> [REQUIRED WORK]:
Each line of the data must be copied exactly.

(Stored records)
======

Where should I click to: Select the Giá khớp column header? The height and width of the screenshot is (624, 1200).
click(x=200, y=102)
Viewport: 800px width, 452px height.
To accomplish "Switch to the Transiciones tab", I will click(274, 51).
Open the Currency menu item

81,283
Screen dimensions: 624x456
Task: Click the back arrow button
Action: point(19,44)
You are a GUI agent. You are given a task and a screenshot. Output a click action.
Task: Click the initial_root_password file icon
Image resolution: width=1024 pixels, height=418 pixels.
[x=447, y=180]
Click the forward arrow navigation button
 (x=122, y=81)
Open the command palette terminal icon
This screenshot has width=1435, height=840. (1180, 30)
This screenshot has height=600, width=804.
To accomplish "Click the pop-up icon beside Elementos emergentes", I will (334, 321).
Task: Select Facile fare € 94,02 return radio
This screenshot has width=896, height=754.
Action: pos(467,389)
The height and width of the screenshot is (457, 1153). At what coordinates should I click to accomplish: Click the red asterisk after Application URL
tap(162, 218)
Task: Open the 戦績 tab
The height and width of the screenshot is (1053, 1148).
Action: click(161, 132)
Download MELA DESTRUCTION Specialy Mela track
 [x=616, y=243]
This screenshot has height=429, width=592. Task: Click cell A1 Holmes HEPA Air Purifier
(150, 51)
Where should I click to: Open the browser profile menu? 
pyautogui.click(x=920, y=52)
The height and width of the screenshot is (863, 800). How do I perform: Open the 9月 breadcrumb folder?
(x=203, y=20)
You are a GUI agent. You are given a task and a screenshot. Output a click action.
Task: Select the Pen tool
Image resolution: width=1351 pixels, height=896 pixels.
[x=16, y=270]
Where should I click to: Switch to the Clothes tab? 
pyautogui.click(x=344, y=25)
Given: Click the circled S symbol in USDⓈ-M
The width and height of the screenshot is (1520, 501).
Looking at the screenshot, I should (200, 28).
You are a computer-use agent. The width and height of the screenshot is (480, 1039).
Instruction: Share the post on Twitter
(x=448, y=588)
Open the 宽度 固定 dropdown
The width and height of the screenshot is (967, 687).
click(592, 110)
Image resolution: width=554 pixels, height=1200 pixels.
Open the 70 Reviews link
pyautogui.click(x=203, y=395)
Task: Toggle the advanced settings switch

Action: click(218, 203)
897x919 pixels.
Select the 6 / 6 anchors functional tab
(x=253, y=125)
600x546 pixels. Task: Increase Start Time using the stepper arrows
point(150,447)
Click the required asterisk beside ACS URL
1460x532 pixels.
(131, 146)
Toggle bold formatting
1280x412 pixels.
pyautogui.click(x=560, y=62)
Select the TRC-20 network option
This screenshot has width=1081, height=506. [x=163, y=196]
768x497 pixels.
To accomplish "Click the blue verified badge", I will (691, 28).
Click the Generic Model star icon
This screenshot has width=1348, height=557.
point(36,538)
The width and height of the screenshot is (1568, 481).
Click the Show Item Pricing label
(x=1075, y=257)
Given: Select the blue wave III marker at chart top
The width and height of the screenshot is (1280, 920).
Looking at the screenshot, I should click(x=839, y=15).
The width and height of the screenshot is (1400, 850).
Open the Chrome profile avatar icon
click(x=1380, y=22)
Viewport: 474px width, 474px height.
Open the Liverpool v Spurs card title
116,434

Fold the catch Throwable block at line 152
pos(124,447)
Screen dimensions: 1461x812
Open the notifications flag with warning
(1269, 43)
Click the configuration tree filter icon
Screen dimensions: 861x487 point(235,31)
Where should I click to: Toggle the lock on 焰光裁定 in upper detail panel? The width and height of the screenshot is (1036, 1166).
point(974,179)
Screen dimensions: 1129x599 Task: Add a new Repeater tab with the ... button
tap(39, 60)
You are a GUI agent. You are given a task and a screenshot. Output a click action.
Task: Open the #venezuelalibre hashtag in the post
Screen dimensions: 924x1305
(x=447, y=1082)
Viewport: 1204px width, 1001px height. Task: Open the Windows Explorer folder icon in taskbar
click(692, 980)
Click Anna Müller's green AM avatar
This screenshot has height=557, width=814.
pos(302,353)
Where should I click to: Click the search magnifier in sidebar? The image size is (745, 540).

======

> [RESPONSE TO THE TASK]:
Where should I click to: Select the Giá khớp column header? The height and width of the screenshot is (624, 1200).
click(x=200, y=102)
Viewport: 800px width, 452px height.
To accomplish "Switch to the Transiciones tab", I will click(274, 51).
Open the Currency menu item

81,283
Screen dimensions: 624x456
Task: Click the back arrow button
Action: point(19,44)
You are a GUI agent. You are given a task and a screenshot. Output a click action.
Task: Click the initial_root_password file icon
Image resolution: width=1024 pixels, height=418 pixels.
[x=447, y=180]
Click the forward arrow navigation button
 (x=122, y=81)
Open the command palette terminal icon
This screenshot has width=1435, height=840. (1180, 30)
This screenshot has height=600, width=804.
To accomplish "Click the pop-up icon beside Elementos emergentes", I will (334, 321).
Task: Select Facile fare € 94,02 return radio
This screenshot has width=896, height=754.
Action: pos(467,389)
The height and width of the screenshot is (457, 1153). At what coordinates should I click to accomplish: Click the red asterisk after Application URL
tap(162, 218)
Task: Open the 戦績 tab
The height and width of the screenshot is (1053, 1148).
Action: click(161, 132)
Download MELA DESTRUCTION Specialy Mela track
 [x=616, y=243]
This screenshot has height=429, width=592. Task: Click cell A1 Holmes HEPA Air Purifier
(150, 51)
Where should I click to: Open the browser profile menu? 
pyautogui.click(x=920, y=52)
The height and width of the screenshot is (863, 800). How do I perform: Open the 9月 breadcrumb folder?
(x=203, y=20)
You are a GUI agent. You are given a task and a screenshot. Output a click action.
Task: Select the Pen tool
Image resolution: width=1351 pixels, height=896 pixels.
[x=16, y=270]
Where should I click to: Switch to the Clothes tab? 
pyautogui.click(x=344, y=25)
Given: Click the circled S symbol in USDⓈ-M
The width and height of the screenshot is (1520, 501).
Looking at the screenshot, I should (200, 28).
You are a computer-use agent. The width and height of the screenshot is (480, 1039).
Instruction: Share the post on Twitter
(x=448, y=588)
Open the 宽度 固定 dropdown
The width and height of the screenshot is (967, 687).
click(592, 110)
Image resolution: width=554 pixels, height=1200 pixels.
Open the 70 Reviews link
pyautogui.click(x=203, y=395)
Task: Toggle the advanced settings switch

Action: click(218, 203)
897x919 pixels.
Select the 6 / 6 anchors functional tab
(x=253, y=125)
600x546 pixels. Task: Increase Start Time using the stepper arrows
point(150,447)
Click the required asterisk beside ACS URL
1460x532 pixels.
(131, 146)
Toggle bold formatting
1280x412 pixels.
pyautogui.click(x=560, y=62)
Select the TRC-20 network option
This screenshot has width=1081, height=506. [x=163, y=196]
768x497 pixels.
To accomplish "Click the blue verified badge", I will (691, 28).
Click the Generic Model star icon
This screenshot has width=1348, height=557.
point(36,538)
The width and height of the screenshot is (1568, 481).
Click the Show Item Pricing label
(x=1075, y=257)
Given: Select the blue wave III marker at chart top
The width and height of the screenshot is (1280, 920).
Looking at the screenshot, I should click(x=839, y=15).
The width and height of the screenshot is (1400, 850).
Open the Chrome profile avatar icon
click(x=1380, y=22)
Viewport: 474px width, 474px height.
Open the Liverpool v Spurs card title
116,434

Fold the catch Throwable block at line 152
pos(124,447)
Screen dimensions: 1461x812
Open the notifications flag with warning
(1269, 43)
Click the configuration tree filter icon
Screen dimensions: 861x487 point(235,31)
Where should I click to: Toggle the lock on 焰光裁定 in upper detail panel? The width and height of the screenshot is (1036, 1166).
point(974,179)
Screen dimensions: 1129x599 Task: Add a new Repeater tab with the ... button
tap(39, 60)
You are a GUI agent. You are given a task and a screenshot. Output a click action.
Task: Open the #venezuelalibre hashtag in the post
Screen dimensions: 924x1305
(x=447, y=1082)
Viewport: 1204px width, 1001px height. Task: Open the Windows Explorer folder icon in taskbar
click(692, 980)
Click Anna Müller's green AM avatar
This screenshot has height=557, width=814.
pos(302,353)
Where should I click to: Click the search magnifier in sidebar? The image size is (745, 540).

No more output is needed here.